Figure 8

Anti-amyloidogenic property of E22ΔAβ peptides in mixtures of different Aβ peptide variants. (a and b) Co-aggregation of E22Δ Aβ42 with wild-type (wt) Aβ42 (a) or E22Δ Aβ40 with wild-type Aβ40 (b) leads to a significant extension of the lag phase and a delay of the growth phase in comparison with the aggregation of the respective Aβ peptide variants alone (see Figure 7) (total monomer concentrations for each peptide variant: 2.5 μM). In contrast, co-aggregation of 2.5 μM E22G (Arctic) Aβ42 with 2.5 μM wild-type Aβ42 (a) results in a similar aggregation curve as with 2.5 or 5 μM E22G Aβ42 alone (see Figure 7).

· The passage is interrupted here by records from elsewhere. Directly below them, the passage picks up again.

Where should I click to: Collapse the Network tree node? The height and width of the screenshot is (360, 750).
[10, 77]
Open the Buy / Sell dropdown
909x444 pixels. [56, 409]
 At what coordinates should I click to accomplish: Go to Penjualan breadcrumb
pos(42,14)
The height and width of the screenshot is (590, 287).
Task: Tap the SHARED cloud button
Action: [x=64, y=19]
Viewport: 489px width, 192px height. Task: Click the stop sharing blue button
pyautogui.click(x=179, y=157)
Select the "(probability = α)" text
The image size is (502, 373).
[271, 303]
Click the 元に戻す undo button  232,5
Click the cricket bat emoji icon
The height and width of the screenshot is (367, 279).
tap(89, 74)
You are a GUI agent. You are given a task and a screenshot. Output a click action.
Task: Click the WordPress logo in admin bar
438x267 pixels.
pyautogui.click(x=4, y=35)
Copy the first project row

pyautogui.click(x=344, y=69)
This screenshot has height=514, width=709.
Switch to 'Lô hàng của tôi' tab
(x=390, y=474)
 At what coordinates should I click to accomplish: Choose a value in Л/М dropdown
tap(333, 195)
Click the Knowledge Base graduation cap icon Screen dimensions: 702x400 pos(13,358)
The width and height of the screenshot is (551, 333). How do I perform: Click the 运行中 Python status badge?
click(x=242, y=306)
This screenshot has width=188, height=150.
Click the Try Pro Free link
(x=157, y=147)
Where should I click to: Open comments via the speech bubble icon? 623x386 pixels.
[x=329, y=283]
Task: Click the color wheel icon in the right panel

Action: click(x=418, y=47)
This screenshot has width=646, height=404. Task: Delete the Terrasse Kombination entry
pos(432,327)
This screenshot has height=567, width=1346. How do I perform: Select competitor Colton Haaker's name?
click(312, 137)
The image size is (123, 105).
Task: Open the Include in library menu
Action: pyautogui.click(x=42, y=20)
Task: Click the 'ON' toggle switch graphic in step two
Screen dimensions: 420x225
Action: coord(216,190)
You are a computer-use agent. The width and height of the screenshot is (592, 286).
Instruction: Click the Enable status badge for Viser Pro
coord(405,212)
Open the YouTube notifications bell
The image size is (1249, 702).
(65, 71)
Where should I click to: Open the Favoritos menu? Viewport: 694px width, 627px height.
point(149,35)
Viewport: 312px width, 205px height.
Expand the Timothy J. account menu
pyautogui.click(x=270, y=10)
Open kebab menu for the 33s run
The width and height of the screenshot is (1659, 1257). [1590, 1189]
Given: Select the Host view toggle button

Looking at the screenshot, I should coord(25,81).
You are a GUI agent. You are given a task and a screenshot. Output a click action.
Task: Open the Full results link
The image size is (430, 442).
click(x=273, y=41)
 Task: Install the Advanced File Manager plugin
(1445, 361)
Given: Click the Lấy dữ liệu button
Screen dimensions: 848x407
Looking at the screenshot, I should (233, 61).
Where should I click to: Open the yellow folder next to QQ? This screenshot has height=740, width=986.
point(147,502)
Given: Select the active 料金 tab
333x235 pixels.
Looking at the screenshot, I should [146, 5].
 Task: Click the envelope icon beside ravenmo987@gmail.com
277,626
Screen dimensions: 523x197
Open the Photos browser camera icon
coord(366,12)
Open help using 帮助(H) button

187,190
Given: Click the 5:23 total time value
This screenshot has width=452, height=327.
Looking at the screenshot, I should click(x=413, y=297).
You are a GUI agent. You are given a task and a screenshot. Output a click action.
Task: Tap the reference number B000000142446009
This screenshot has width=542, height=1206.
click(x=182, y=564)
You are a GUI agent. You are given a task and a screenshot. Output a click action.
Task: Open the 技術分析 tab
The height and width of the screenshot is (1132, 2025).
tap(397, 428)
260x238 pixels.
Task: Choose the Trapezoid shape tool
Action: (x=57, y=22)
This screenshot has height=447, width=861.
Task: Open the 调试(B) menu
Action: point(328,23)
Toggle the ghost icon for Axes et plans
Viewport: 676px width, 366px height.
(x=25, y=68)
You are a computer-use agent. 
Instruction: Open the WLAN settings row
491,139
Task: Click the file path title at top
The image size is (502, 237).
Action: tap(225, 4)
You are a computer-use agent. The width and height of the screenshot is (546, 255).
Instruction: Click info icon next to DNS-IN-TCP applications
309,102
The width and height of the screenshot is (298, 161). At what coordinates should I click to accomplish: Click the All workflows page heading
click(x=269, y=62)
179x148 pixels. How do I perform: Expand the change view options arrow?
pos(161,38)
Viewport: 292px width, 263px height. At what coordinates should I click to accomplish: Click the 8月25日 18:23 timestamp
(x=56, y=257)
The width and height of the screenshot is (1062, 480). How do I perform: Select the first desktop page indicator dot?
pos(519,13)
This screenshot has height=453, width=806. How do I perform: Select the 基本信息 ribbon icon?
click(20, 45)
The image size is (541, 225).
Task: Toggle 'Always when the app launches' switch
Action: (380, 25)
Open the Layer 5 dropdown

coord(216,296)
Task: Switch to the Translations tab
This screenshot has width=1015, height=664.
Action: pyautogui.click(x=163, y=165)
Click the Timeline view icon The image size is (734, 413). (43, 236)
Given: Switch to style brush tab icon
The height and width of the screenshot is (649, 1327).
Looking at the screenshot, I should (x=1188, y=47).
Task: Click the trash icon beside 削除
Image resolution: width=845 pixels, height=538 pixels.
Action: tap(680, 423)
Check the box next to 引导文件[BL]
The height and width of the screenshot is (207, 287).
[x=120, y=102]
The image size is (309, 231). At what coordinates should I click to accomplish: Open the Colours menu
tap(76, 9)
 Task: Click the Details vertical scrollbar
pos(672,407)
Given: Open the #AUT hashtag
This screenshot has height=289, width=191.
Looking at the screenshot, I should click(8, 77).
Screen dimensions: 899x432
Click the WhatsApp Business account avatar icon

Co-aggregation of E22G Aβ40 with wild-type Aβ40 (b) only slightly delays β-sheet formation in comparison with E22G Aβ40 alone. (c) Co-aggregation of E22Δ Aβ40 with E22Δ Aβ42 in a physiological 9:1 ratio (total monomer end concentration in solution: 2.5 μM) leads to a strong inhibition of E22Δ Aβ40 aggregation. Note the dramatic delay of the growth phase and remarkable loss of absolute thioflavin T fluorescence in comparison to E22Δ Aβ40 alone (Figure 7). In contrast, 9:1 mixtures of E22G Aβ40 and E22G Aβ42 result in an aggregation curve very similar to E22G Aβ40 alone. Average curves of three independent experiments are shown (±s.e.m.).